Die Tante war sichtlich überrascht. Dann fragte sie hastig: »Und der Vater?«

»Er steht dagegen, auch Tubal. Sie schätzen den Grafen persönlich, er ist reich und angesehen. Aber du kennst die Gesinnungen beider Ladalinskis oder doch des Vaters. Und Bninski ist Pole vom Wirbel bis zum Zeh'.«

»Und Kathinka selbst?«

Es blieb bei dieser Frage, denn ehe Lewin antworten konnte, wurden im Spiegelzimmer Stimmen laut, und dem zwei Doppelleuchter vorantragenden Jäger paarweis folgend, traten jetzt Krach und Bamme, dann Medewitz und Rutze bei der Gräfin ein.

Nach kurzer Begrüßung wurde auf dem großen Sofa Platz genommen, und die Gräfin, abwechselnd an den einen oder andern ihrer Gäste sich wendend, teilte denselben mit, daß Baron Pehlemann wegen eines neuen heftigen Podagraanfalles abgeschrieben, Drosselstein aber – durch Geschäfte zurückgehalten – erst für 4½ Uhr sein Erscheinen zugesagt habe. »Ich denke«, so schloß sie, »wir warten auf ihn. Der ersten Viertelstunde, die das Recht jeden Gastes ist, legen wir die zweite zu.« Alles verneigte sich, wenn auch unter geheimem Protest.

Eine solche Wartehalbestunde pflegt der Unterhaltung nicht günstig zu sein. Die Schweigsamen schweigen mehr denn je, aber auch die Beredten halten ängstlich zurück, unlustig, ihre vielleicht nur noch des Abschlusses harrende glänzende Anekdote durch die Meldung des eintretenden Dieners unterbrochen und zu ewiger Pointelosigkeit verurteilt zu sehen. Bamme gehörte dieser letzteren Gruppe an, bezwang sich aber und war der einzige, der den ersichtlichen Bemühungen der Gräfin hilfreich entgegenkam.
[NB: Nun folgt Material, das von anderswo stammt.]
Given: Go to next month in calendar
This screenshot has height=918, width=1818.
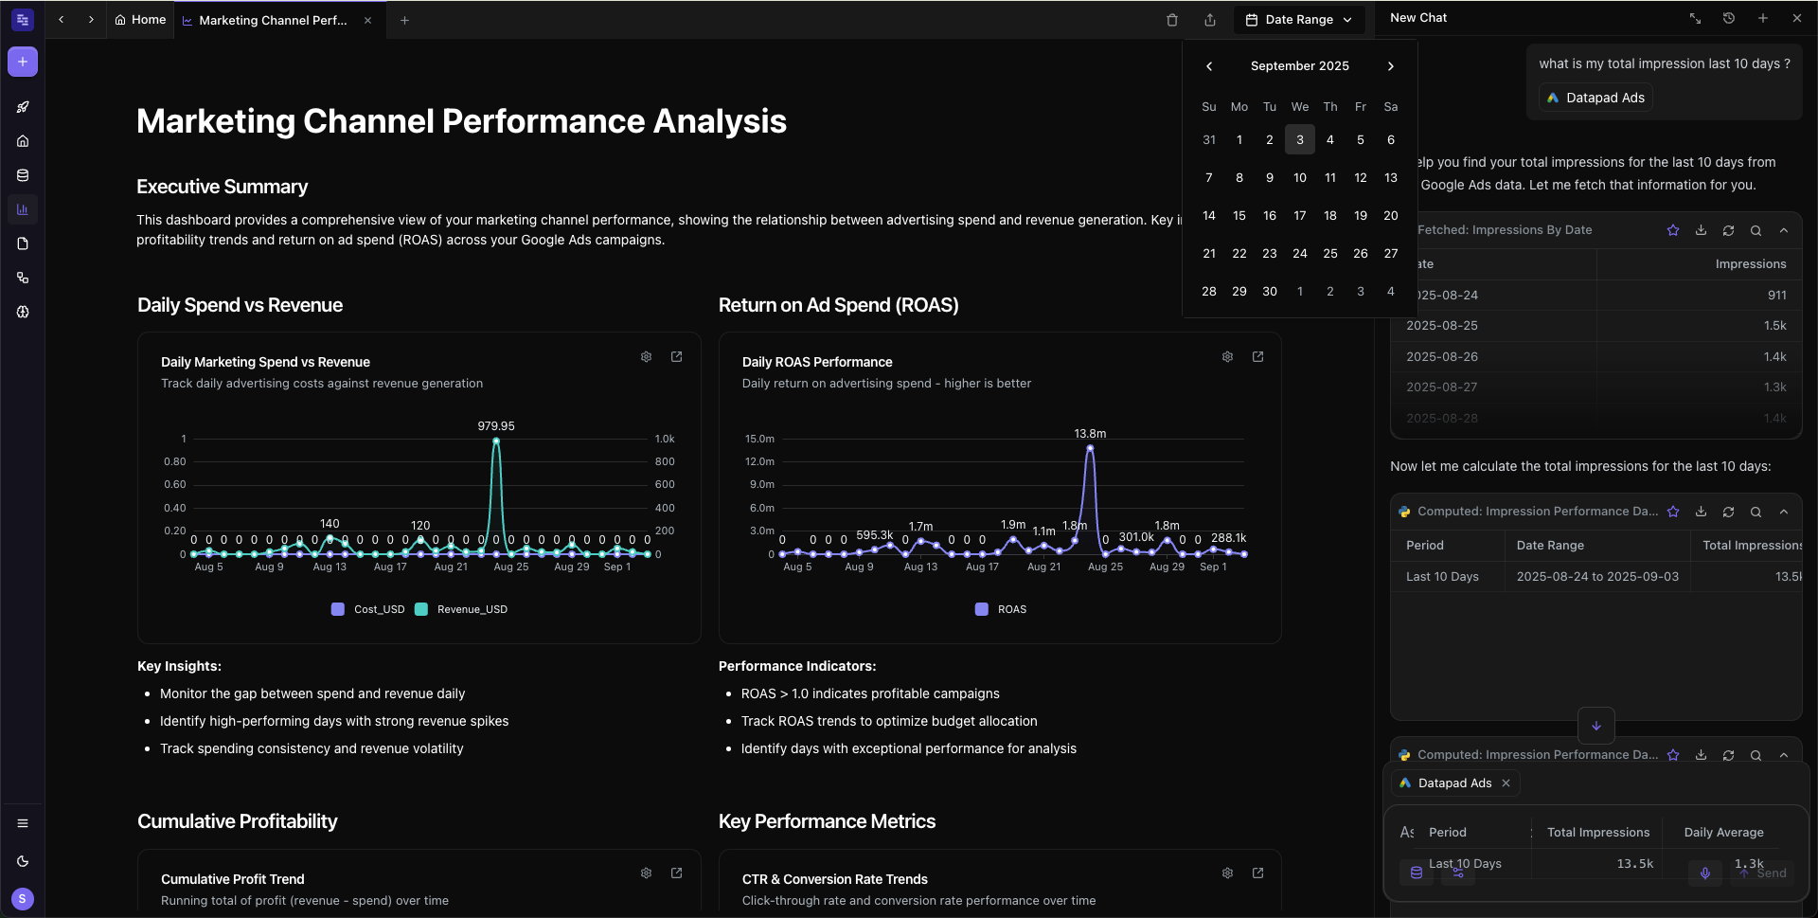Looking at the screenshot, I should (1390, 66).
Freilich nur mit teilweisem Erfolg. Über eine sprungweise Konversation kam man nicht hinaus, und die Fragen drängten sich, ohne daß eine rechte Antwort abgewartet wurde. Das Baron Pehlemannsche Podagra gab den dankbarsten Stoff. »Warum mußte er beim letzten Dachsgraben wieder zugegen sein? Ein Podagrist und zwei Stunden im Schnee! Warum riß er wieder den Rauenthaler an sich? Aber das ist so Pehlemannsche Bravour: ein freudiger Opfertod auf dem Altar der Gourmandise! Im übrigen, wo blieb ›Cedo majori‹? Warum hat er nicht seine Muse zitiert?«

»Er hat«, entgegnete die Gräfin und nahm aus einer vor ihr stehenden Alabasterschale ein zierlich zusammengefaltetes Billet. Aber die beiden Stutzuhren, auf deren gleichen Pendelgang Tante Amelie mit peinlicher Gewissenhaftigkeit hielt, schlugen eben halb, die gewährte Frist war um, und die Flügeltüren des hellerleuchteten Eßsaals öffneten sich pünktlich und lautlos nach innen zu.
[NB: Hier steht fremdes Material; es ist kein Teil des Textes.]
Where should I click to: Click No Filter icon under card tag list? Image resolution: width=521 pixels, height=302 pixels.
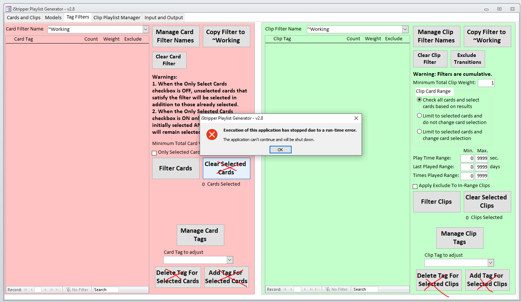(x=68, y=290)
Die Gräfin und Krach führten sich. In demselben Augenblick trat auch Drosselstein ein. Mit der Linken hinübergrüßend, wie um anzudeuten, daß er die Tischprozession nicht zu stören wünsche, bot er Renaten seinen Arm. Bamme und Lewin folgten, dann Medewitz. Rutze machte den Schluß.

Dieser, ein leidenschaftlicher Schnupfer, benutzte die Gelegenheit, um aus der stehengebliebenen Tabatière der Gräfin zu naschen. Nicht ungestraft. Ehe er noch die Schwelle des Saales überschritten hatte, war schon das Gewitter herauf. Alles lachte, und Bamme rief: »Ertappt!« Nur Krach bewahrte wie gewöhnlich seine Haltung.